I know it would be a lawyer's bonanza to work on a deal that size. The due diligence alone would be amazing -- EOP-esque, if I may say so. And there are a lot of CRE lawyers on the sideline right now. This would not be full employment, but the sale of GGP, Lehman and other assets, combined with availability of credit and some investors flush with cash deciding the time is ripe, could mean more employment for a bunch of people soon.

FYI -- I've heard vague rumors but nothing I care to write about since I'm not a reporter. I also have too much respect for GGP to post them. (This blog is read by one or more people at GGP almost every day.)

DIrt Lawyers - beware of malpractice claims

The ABA released a report yesterday stating that legal malpractice claims for the period 2004-2007 are up four percentage points compared to the period 2000-2003.

I haven't read the survey, but I found this quote troublesome and perhaps just wrong:

As real estate values have fallen across the country, more individuals and businesses are suing their lawyers for bad results, according to panelists who discussed the findings of the 2004-2007 claims study during the conference’s opening plenary.
I don't get it. Of those years, only 2007 was really down. 2004 and 2005 were gangbuster crazy. And that's why I think you see the uptick in claims.

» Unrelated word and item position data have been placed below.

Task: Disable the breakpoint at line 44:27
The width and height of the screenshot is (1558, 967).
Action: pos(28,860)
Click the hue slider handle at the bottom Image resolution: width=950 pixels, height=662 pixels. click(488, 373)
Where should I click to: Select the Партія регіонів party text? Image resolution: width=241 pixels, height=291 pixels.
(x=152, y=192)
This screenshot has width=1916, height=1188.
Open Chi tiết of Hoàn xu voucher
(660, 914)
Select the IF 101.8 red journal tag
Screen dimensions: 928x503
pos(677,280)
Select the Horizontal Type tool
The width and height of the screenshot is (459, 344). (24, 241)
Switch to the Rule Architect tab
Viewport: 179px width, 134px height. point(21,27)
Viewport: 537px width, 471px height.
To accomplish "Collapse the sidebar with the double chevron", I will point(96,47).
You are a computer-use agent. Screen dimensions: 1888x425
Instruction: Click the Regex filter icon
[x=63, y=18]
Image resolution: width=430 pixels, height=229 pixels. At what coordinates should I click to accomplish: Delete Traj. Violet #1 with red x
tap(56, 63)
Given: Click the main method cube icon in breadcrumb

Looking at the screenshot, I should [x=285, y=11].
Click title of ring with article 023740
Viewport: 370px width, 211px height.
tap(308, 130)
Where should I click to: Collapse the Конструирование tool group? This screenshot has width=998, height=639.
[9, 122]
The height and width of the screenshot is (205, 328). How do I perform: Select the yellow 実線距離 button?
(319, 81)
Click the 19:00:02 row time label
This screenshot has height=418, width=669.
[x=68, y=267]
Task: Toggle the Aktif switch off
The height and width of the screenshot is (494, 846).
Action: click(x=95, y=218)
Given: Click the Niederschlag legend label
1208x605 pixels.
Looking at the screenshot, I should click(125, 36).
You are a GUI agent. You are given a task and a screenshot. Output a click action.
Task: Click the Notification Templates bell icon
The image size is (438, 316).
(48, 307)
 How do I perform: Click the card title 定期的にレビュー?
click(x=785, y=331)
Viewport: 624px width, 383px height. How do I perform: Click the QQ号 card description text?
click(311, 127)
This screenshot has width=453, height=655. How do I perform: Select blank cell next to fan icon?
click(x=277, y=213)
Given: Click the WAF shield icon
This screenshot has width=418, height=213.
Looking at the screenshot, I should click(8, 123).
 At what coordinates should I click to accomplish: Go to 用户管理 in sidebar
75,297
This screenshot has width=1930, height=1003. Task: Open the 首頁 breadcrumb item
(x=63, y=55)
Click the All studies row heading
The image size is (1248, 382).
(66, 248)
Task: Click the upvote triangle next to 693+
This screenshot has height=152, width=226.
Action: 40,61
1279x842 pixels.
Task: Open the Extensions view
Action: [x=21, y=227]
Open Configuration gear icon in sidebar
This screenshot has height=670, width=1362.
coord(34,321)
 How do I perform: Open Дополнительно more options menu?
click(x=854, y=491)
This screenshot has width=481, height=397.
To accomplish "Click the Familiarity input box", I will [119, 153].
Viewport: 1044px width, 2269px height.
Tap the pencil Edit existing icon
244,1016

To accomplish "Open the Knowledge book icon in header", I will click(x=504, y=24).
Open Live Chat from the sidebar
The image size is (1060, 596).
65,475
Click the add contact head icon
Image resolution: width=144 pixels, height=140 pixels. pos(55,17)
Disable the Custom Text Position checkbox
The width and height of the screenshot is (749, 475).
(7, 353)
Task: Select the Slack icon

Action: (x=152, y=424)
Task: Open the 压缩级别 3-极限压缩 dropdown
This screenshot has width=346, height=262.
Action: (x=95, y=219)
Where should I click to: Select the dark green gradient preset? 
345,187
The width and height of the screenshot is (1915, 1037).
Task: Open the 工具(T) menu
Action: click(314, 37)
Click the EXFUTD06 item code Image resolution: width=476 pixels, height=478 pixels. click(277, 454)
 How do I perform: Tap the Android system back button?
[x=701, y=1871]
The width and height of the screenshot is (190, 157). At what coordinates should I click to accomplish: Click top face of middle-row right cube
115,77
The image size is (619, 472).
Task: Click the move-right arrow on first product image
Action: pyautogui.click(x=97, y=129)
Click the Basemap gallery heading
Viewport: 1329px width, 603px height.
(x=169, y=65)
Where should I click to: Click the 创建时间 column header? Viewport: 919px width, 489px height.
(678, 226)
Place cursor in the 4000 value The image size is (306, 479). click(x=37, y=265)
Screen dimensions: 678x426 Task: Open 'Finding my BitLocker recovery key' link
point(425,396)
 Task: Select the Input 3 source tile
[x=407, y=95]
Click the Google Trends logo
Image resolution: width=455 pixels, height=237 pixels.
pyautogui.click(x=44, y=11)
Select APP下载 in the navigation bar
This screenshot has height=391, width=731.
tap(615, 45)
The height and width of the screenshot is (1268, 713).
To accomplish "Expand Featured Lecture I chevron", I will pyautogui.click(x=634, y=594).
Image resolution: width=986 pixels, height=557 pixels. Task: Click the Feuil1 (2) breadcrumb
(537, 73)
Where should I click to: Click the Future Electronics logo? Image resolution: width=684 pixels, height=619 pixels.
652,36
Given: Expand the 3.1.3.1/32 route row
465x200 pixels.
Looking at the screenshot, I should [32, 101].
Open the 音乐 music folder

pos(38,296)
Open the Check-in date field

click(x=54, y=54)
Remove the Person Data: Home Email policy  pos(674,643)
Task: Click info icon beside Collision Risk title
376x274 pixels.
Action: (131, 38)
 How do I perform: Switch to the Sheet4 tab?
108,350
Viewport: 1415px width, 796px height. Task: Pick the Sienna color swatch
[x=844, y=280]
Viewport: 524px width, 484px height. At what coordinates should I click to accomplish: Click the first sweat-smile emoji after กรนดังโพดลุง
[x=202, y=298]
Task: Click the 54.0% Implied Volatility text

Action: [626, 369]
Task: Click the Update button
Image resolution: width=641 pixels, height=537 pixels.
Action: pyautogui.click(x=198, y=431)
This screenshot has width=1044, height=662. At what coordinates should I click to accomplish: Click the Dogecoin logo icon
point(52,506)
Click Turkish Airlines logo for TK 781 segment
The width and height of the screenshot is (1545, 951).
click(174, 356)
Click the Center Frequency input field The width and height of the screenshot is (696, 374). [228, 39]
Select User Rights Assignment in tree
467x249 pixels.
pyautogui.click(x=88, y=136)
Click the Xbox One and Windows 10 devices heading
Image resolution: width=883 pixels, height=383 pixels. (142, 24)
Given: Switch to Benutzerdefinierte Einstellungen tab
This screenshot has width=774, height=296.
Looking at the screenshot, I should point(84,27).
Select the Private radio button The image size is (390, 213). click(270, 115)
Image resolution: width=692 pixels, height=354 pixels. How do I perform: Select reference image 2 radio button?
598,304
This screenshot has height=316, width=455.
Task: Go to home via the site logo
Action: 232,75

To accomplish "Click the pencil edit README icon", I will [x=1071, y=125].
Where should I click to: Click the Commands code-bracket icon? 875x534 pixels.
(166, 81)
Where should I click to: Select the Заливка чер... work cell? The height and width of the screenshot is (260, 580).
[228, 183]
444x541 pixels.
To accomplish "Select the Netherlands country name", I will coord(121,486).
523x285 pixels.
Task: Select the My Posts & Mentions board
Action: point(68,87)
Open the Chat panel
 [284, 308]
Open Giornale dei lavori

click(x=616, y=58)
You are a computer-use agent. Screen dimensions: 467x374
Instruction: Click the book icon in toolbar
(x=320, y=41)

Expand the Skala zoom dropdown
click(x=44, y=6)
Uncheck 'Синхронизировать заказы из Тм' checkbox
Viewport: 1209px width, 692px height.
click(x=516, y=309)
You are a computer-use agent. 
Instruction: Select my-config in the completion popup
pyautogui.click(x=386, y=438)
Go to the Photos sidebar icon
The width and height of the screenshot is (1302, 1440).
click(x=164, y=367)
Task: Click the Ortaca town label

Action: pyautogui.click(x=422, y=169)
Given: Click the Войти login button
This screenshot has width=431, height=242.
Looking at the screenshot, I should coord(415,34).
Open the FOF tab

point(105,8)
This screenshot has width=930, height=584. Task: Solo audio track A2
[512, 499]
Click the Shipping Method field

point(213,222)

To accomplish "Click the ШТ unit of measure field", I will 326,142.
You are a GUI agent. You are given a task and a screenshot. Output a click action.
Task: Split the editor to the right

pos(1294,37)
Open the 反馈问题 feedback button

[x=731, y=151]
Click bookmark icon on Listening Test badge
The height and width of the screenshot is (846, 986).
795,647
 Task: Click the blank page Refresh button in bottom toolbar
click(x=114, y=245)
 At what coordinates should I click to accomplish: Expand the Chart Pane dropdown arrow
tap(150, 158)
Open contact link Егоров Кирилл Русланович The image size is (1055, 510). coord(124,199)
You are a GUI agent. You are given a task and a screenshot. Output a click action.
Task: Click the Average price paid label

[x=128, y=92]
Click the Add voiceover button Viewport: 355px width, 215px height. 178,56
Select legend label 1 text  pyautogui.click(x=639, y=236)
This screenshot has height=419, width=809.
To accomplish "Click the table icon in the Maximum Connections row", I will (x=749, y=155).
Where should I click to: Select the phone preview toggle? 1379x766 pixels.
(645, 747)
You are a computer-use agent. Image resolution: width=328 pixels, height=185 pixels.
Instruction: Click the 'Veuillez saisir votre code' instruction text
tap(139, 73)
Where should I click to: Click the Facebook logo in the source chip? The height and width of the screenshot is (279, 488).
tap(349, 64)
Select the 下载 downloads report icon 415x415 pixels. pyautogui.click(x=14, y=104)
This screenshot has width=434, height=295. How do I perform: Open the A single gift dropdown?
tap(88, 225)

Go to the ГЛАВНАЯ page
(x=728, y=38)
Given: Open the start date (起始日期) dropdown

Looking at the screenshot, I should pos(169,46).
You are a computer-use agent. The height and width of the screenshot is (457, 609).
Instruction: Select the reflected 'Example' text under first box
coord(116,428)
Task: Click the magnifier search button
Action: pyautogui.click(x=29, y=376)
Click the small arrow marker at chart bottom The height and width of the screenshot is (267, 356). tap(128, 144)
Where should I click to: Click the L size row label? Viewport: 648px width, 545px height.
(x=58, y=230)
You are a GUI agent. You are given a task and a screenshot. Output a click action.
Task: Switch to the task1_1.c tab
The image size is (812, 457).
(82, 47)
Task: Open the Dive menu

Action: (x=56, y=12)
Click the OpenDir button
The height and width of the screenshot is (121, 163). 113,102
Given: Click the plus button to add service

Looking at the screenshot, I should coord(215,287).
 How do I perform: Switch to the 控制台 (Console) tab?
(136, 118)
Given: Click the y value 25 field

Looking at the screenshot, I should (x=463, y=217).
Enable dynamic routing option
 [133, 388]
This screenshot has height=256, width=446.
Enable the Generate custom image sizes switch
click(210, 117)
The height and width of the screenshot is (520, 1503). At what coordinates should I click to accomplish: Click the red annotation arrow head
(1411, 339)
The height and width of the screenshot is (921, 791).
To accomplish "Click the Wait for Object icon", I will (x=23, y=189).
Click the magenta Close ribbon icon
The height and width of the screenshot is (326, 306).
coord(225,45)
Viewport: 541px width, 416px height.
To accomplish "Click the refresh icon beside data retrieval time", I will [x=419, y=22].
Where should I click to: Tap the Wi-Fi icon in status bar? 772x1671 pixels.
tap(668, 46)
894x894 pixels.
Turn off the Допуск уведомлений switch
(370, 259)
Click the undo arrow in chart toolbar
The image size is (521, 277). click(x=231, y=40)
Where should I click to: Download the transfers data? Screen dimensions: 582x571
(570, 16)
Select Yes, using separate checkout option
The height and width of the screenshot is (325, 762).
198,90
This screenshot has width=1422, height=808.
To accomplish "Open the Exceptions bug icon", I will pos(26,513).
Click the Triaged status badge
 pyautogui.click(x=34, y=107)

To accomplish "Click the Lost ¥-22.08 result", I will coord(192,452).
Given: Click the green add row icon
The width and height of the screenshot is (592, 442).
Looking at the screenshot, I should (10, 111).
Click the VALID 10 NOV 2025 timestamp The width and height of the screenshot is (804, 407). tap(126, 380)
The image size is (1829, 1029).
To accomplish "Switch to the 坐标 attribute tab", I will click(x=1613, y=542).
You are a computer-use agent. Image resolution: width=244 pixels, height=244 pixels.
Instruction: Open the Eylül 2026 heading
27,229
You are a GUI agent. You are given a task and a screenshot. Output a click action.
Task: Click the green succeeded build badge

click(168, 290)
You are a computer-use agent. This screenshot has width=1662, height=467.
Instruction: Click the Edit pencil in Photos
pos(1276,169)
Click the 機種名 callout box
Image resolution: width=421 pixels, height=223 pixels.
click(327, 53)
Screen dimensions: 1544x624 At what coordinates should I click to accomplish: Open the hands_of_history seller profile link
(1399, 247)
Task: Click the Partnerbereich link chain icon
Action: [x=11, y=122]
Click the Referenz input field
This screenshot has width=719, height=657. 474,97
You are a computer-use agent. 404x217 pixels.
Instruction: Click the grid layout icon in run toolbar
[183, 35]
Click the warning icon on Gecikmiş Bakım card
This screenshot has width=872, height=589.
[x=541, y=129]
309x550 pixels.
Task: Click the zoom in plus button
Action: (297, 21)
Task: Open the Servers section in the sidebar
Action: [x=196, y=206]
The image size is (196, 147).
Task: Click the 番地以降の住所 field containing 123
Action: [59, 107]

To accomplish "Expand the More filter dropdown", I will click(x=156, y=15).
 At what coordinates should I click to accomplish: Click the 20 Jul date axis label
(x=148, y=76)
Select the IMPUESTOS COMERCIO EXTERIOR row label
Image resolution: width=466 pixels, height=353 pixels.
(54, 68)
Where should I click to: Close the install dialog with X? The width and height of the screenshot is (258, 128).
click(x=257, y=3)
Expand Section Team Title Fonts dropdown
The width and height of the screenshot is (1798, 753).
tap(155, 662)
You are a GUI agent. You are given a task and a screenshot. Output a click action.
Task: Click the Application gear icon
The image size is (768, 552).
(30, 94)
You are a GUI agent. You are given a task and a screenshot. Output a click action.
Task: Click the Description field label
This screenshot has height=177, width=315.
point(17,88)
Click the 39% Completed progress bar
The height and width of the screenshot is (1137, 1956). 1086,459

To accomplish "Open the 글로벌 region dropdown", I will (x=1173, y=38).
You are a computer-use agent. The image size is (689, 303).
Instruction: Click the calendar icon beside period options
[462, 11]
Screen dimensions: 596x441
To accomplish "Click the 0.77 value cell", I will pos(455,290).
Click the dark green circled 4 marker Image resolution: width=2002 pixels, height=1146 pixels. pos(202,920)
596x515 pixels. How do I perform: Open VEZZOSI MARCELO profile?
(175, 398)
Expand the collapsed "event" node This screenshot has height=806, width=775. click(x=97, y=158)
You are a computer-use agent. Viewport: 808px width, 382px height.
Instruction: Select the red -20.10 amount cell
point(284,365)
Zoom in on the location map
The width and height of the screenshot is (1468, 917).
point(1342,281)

Here's the rationale. SO many deals were being done that for many it was impossible to keep up. So you cut corners. And those lawyers (and title companies) who did paid or are paying the price in litigation.

Here's more:

According to panelists, claims resulting from alleged errors in real estate transactions range from conflicts of interest, closing errors or contract drafting, to zoning or escrow issues. In many states it is not uncommon for only one lawyer to be at the closing table, presenting a huge potential for conflict of interest.
I'm guessing, based on this, that many of these claims are for residential real estate. I could be wrong. But I doubt I am. Even though I specialize in commercial real estate, I do occasional work on the residential side and certainly know the drill.

The moral for us lawyers? Don't be greedy. Take on only as much work as you can handle competently. Have good staff and check their work thoroughly. And finally, remember that it is okay to be a little paranoid, especially if it keeps you from being served with a summons.